The Monster Core

Written by
Kristian Frosig
on
May 27, 2025

Hello everyone, I’m Kristian, I’m one of the designers on Runefire and I’ll be stepping in this week to talk about the encounters of Runefire.

A quick backstory real fast before we jump into talking about the main topic. I’m a new addition to the Catalyst team, though I’ve been a part of the Catalyst family for a while now. I met Bryn Bills back in first grade and we became fast friends and pretty much family. Growing up Randall practically helped my family raise me since I was at their house every weekend. Naturally I wouldn’t be able to escape getting into Battletech as my first big foray into tabletop gaming, which grew into a love of the industry. Fast forward to after high school, Randall had asked me if I wanted to come over to help playtest a new game he was working on, that game being Dragonfire. I spent the next year helping playtest Dragonfire and I found one of my favorite systems in tabletop gaming. Fast forward one last time to last year, as Randall mentioned, we were all sitting around playing games one evening at Gen-Con when Bryn made that infamous comment, why not Dragonfire but Pathfinder. Now we are here, developing my favorite RPG into my favorite card game.

Alright moving into the topic of the week, encounters. 

I had a blast recreating the encounters from Dragonfire and moving them over to Runefire. Pathfinder has so many fun monsters to pull from. These monsters have a width of flavor, whether it be eldritchian, mythical or just robots. Pathfinder has anything you need to help fit the flavor you want in your campaign. On top of that these creatures are a vital element to the world building of Golarian. They help make each region feel distinct from one another. Whether it be the hordes of potential undead encounters in the Impossible Lands or the megafauna of The Realm of the Mammoth Lords.

Now the monsters of Pathfinder are not found everywhere. Many are found in specific environments and it is a rare occasion to see them outside of there. We divide each encounter deck based on these environments. The environment decks are then divided into Difficulty 1 or 2 decks, with Difficulty 2 having a much more difficult curve than difficulty 1. As the adventuring party levels up, they will be able to tackle Difficulty 3 and even 4 decks, as well as  boss encounters. The core box of Runefire will contain five main environment decks with two decks being of the same environment but of a difficulty 1 and 2 decks. These environments and difficulties will be important in helping determine what set of encounters you will face in each adventure. The environment can be found in the bottom left of the encounter card. I will let you all guess the environment each card belongs to.

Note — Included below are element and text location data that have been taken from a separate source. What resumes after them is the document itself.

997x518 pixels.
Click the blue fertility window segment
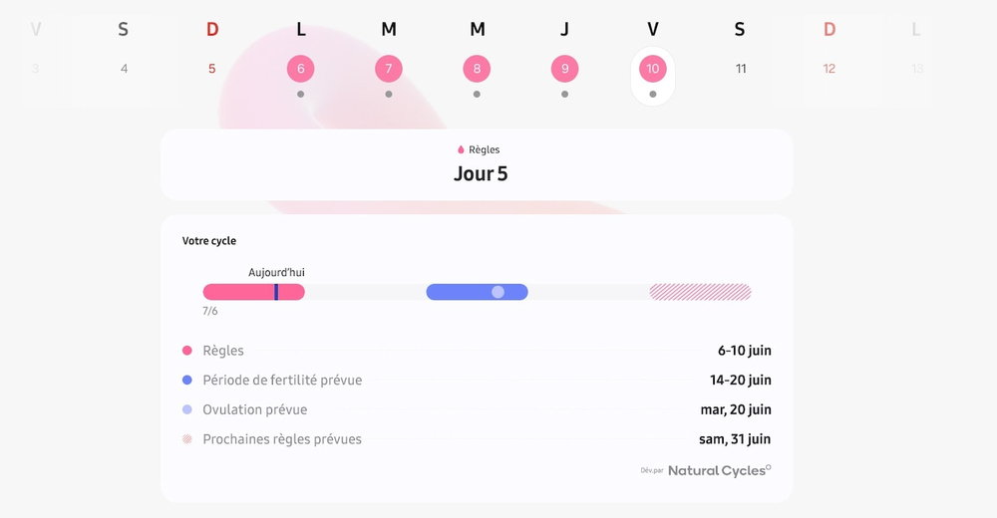(477, 292)
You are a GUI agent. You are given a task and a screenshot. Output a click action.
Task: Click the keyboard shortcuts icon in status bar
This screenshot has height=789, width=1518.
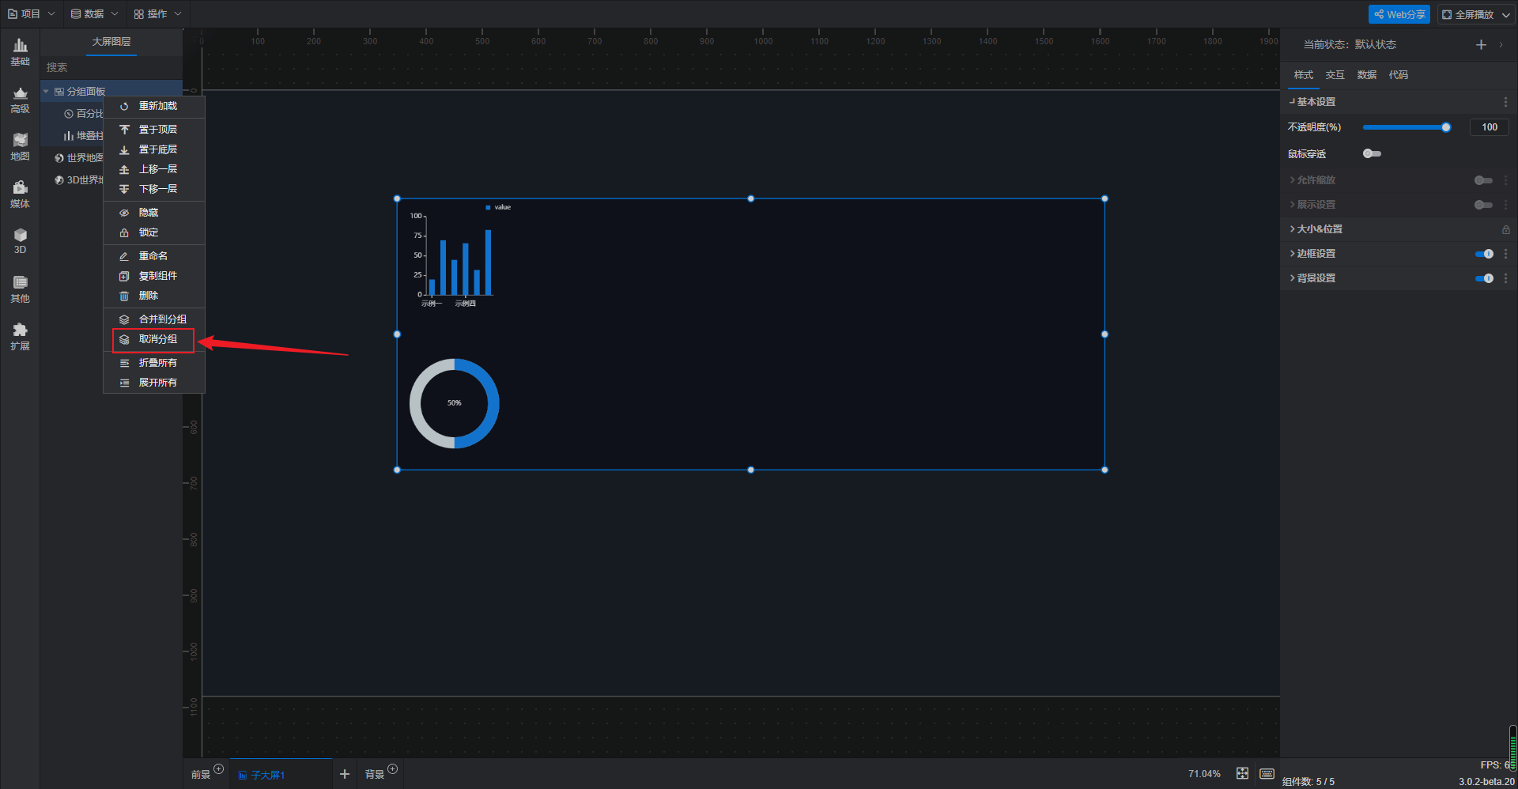point(1267,773)
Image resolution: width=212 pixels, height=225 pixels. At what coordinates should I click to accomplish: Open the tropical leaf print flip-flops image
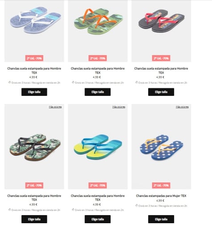coord(34,147)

Moving along into how encounters tie into the engine of Runefire. All encounters fall under the four colors of Runefire, Blue (Arcane), Red (Deception), Green (Divine), and Black (Martial). The color of the encounters will determine the flavor of the encounter. You don’t want an archwizard encounter running around as a Martial encounter, that wouldn’t make sense! Unless this wizard decided it liked swords and put some attribute points into strength and grabbed a weapon proficiency. The color of the encounter will be reflected by the damage tracks of each encounter. Naturally an Arcane encounter will have more Arcane levels on the damage track. So your wizard might want to focus more towards helping out with Arcane encounters. 

If an encounter was too resilient to your attacks, it will retaliate against the player that it is facing dealing its damage back to them. However, some encounters will trigger certain effects when dealing damage. These text effects, as we call them, will affect the players in a variety of different ways. There are effects that are applied when they attack or damage a character, like the Hydra that heals every time it attacks. There are surprises which will affect the players when the encounter is placed in front of you. There are dangerous continuous effects, like the Orc Scrapper which targets your replenishment, stopping characters from being able to draw cards. Anything that targets replenishment should be a priority target.

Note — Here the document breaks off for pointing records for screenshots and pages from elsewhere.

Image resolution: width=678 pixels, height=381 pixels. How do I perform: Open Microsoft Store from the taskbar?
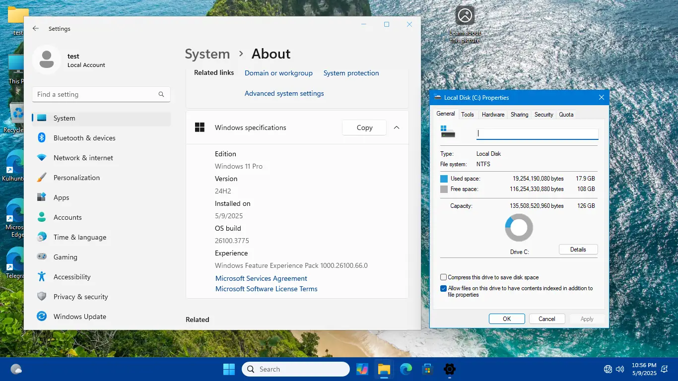pos(427,369)
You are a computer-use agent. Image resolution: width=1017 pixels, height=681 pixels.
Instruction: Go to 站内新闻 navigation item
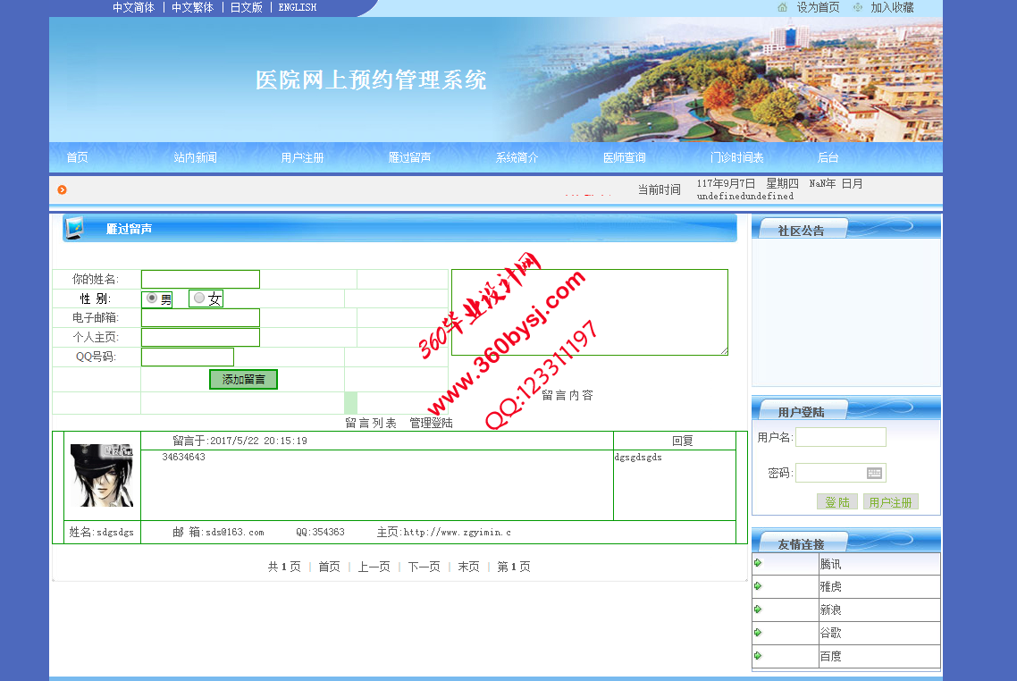(x=195, y=157)
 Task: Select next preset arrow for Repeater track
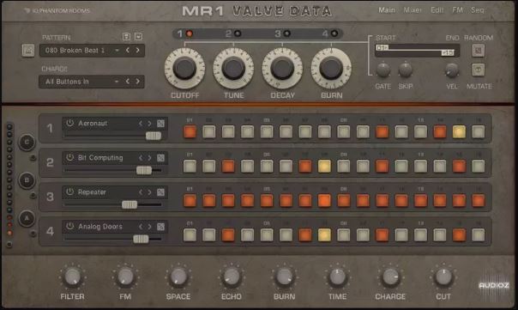pyautogui.click(x=149, y=192)
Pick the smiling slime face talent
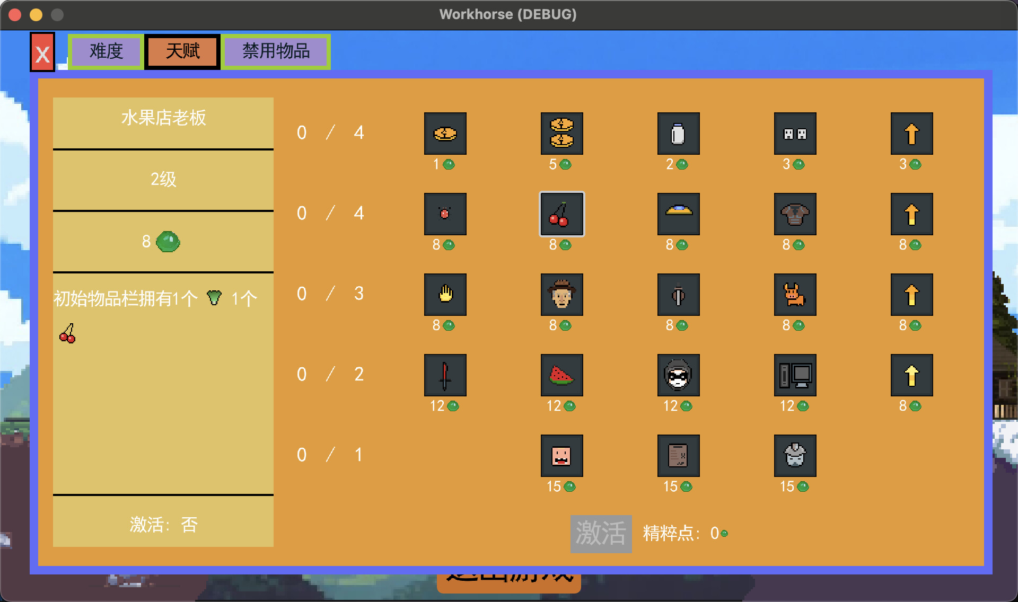This screenshot has height=602, width=1018. 561,456
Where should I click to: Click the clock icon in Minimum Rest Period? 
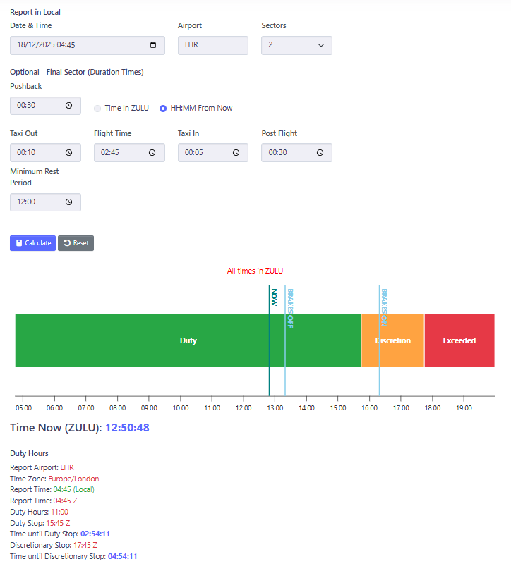(69, 202)
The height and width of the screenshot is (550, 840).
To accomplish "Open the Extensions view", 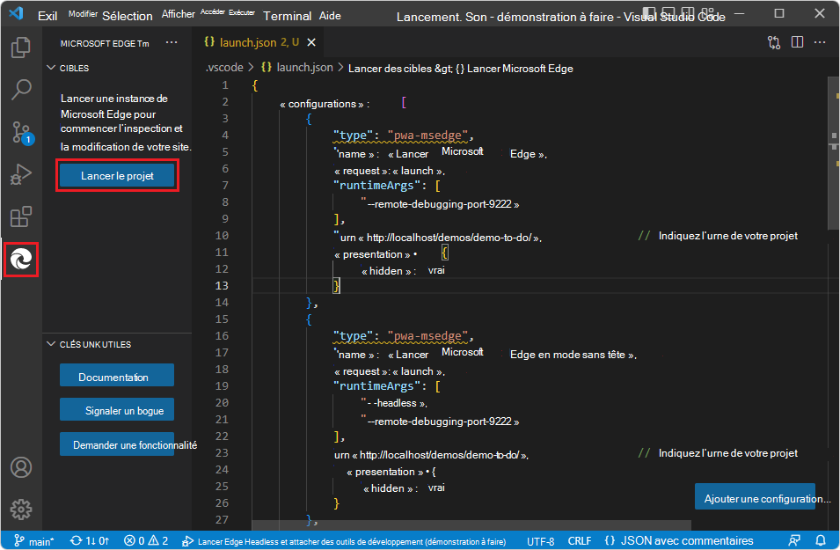I will pyautogui.click(x=21, y=216).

After an encounter is defeated, the most important part of adventuring happens (ignoring what the champions think), which of course is the gold payout. Unfortunately for the roguish members of the party, but fortunately for the rest, gold is shared between the party, doling out 1 gold starting with the player that defeated the encounter and then passing out 1 gold to each party member in order until all gold has been dolled out.

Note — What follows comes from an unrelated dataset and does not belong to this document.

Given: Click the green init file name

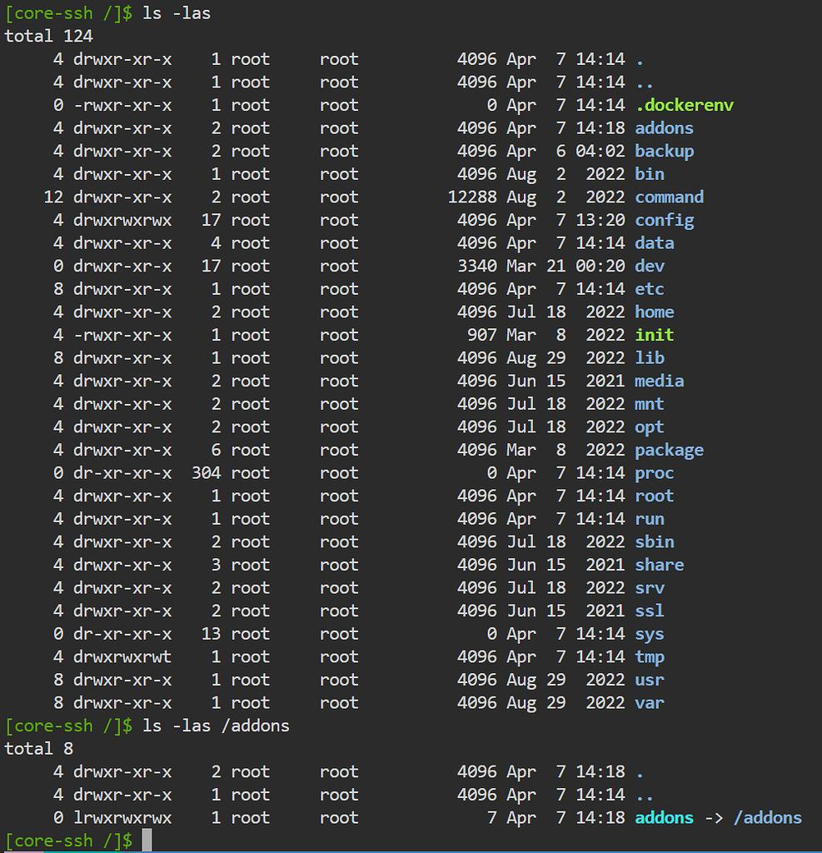Looking at the screenshot, I should (x=655, y=335).
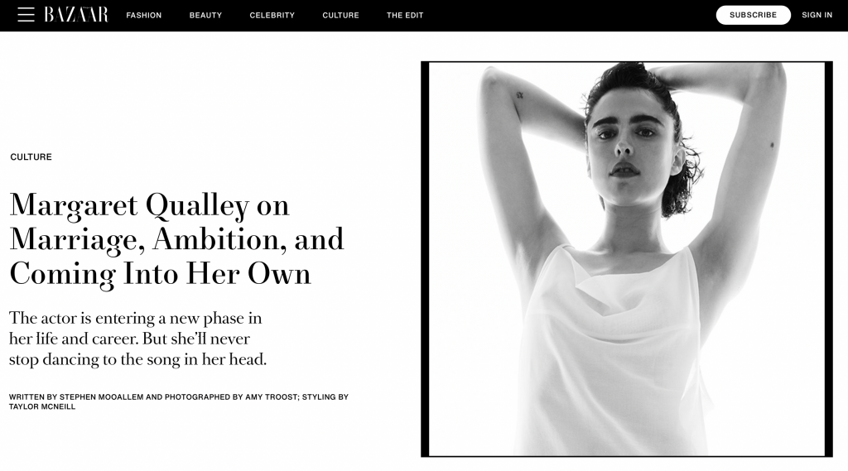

Encounters will vary in difficulty. Each encounter will follow a difficulty curve that balances out the damage track and how much health and individual color or colorless damage an encounter has, damage, gold, and its text effect. Like the encounter shown above, the Hydra is what we consider a very bad encounter. Showing up in a difficulty 1 deck, it has more than the average health, damage, and severity of text effect and in return doesn’t have a gold payout that reflects the amount of effort required to take it down. Now compare that to a very good encounter, like the String Slime. It has a fair gold payout compared to its total health and on top of that, allows another 1 player to draw a card, which is one of the best effects to gain.

Finally for the last segment, we’ll go over location encounters, or simply locations. Not all encounters adventuring come across are creatures. Some are locations, which characters can get trapped in. Locations function similarly to encounters except, when a location is placed in front of a player, that player gets trapped inside. Characters trapped in a location can’t help anyone outside and vice versa. Parties will need to work together from the inside and outside to defeat the location.